[[ Information given open ]]

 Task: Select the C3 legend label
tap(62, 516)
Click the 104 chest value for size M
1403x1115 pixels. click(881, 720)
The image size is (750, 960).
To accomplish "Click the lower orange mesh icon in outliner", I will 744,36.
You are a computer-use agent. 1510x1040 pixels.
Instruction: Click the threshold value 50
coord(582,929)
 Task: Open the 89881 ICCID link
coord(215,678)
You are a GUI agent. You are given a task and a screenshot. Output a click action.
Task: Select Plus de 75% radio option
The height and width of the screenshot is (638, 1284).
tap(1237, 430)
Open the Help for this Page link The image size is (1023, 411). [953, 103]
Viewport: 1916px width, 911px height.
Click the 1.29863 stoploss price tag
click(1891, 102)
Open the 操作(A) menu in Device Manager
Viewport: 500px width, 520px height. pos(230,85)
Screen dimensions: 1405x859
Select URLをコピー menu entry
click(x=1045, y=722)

[[ Information given closed ]]

• _Problem description_
No line before the one with "The height and" belongs in the answer; copy that line and the rest of the records exactly.

• _Answer to the exercise_
The height and width of the screenshot is (638, 1284).
tap(1237, 430)
Open the Help for this Page link The image size is (1023, 411). [953, 103]
Viewport: 1916px width, 911px height.
Click the 1.29863 stoploss price tag
click(1891, 102)
Open the 操作(A) menu in Device Manager
Viewport: 500px width, 520px height. pos(230,85)
Screen dimensions: 1405x859
Select URLをコピー menu entry
click(x=1045, y=722)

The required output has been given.